Dump Data Generation
Perform the following steps to dump data of the offline model:
- Open the code file of the inference application project where the aclInit() function is located, view the called aclInit() or aclmdlSetDump() function, and obtain the path of the acl.json file.
If aclInit() or aclmdlSetDump() is initialized to empty, pass the acl.json path created in 2 to the call. The acl.json path is relative to the path of the binary file generated during project build.
- Modify the acl.json file in the directory (if the file does not exist, create it to the out directory after project build) to add the dump configuration in the following format.The following is an example of model dump configuration:
1 2 3 4 5 6 7 8 9 10 11 12 13 14 15 16 17 18 19 20 21
{ "dump":{ "dump_list":[ { "model_name":"ResNet-101" }, { "model_name":"ResNet-50", "layer":[ "conv1conv1_relu", "res2a_branch2ares2a_branch2a_relu", "res2a_branch1", "pool1" ] } ], "dump_path":"$HOME/output", "dump_mode":"output", "dump_op_switch":"off", "dump_data":"tensor" } }
The following is an example of dump configuration of the single-operator model execution mode in the single-operator dump scenario:
1 2 3 4 5 6 7 8
{ "dump":{ "dump_path":"output", "dump_list":[], "dump_op_switch":"on", "dump_data":"tensor" } }
The following is an example of dump configuration of the single-operator API execution mode in the single-operator dump scenario:
1 2 3 4 5 6 7
{ "dump":{ "dump_path":"output", "dump_list":[], "dump_data":"tensor" } }
- Run the application to generate dump data files. The path and format of the generated dump data files are described as follows.
Dump file path: {dump_path}/{time}/{deviceid}/{model_name}/{model_id}/{data_index}/{dump file}
For a single-operator model, the dump path is {dump_path}/{time}/{deviceid}/{dump file}.
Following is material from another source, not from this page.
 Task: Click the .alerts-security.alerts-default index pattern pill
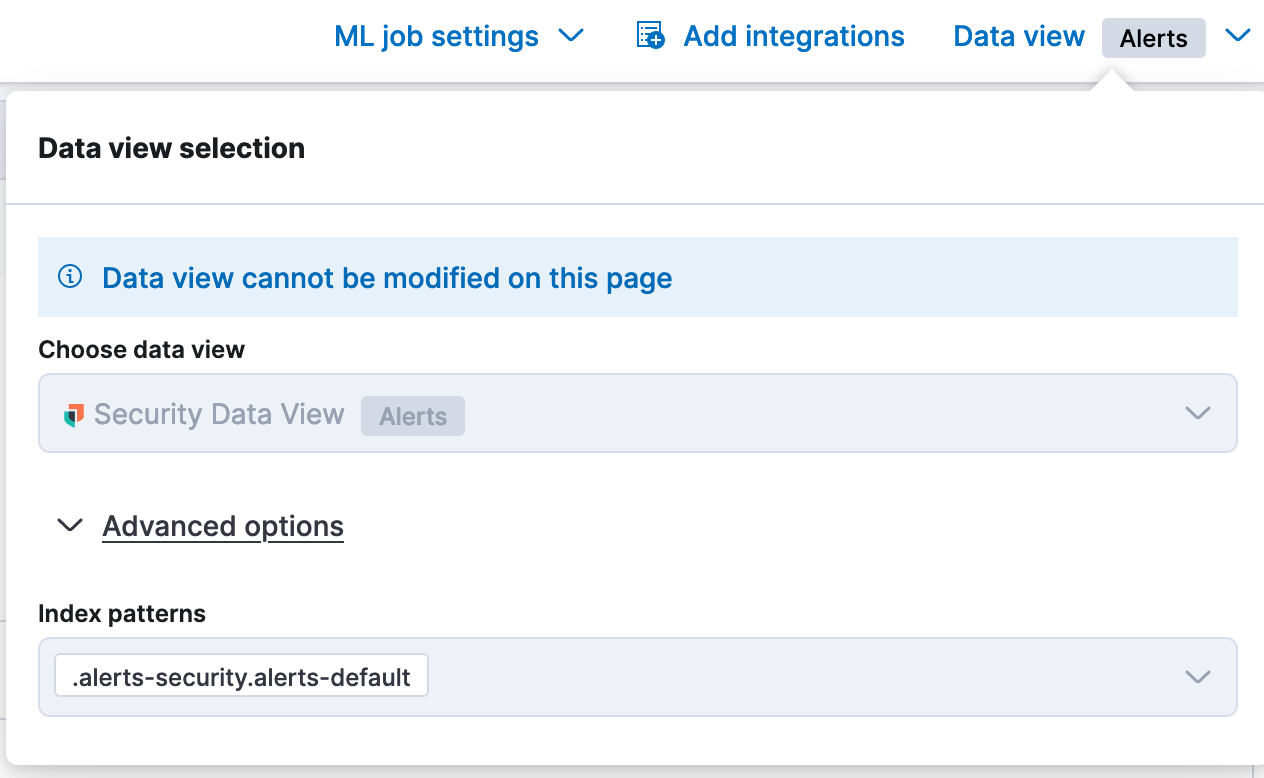(x=241, y=677)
Table 2 Path format of a dump file Path Key
Description
Note
dump_path
Dump path configured in the acl.json file.
-
time
Dump time.
Formatted as YYYYMMDDHHMMSS.
deviceid
Device ID.
-
model_name
Model name.
Periods (.), forward slashes (/), backslashes (\), and spaces in model_name are replaced with underscores (_).
model_id
Model ID.
-
data_index
Execution sequence number of each task, indexed starting at 0. This value is increased by 1 every dump.
-
The dump data file is named in the format of {op_type}.{op_name}.{task_id}.{stream_id}.{timestamp}.
- A dot (.), slash (/), backslash (\), or space in op_type and op_name in the dump file will be converted to an underscore (_).
- If the length of a file name exceeds the OS file name length limit (generally 255 characters), the dump file is renamed a string of random digits. For details about the mapping, see the mapping.csv file in the same directory.
- During graph execution, the following operators do not generate dump data:
- Before graph execution, some operators are not delivered to the device for execution, such as conditional operators (if/while/for/case), data operators (Data/RefData/Const), and data flow operators (StackPush/StackPop/Concat/Split).
- During graph optimization, GE marks some operators so that they are not delivered to the device for execution. The _no_task attribute in the dump graph of these operators is true.
- Operators that cannot go through the final execution in the graph.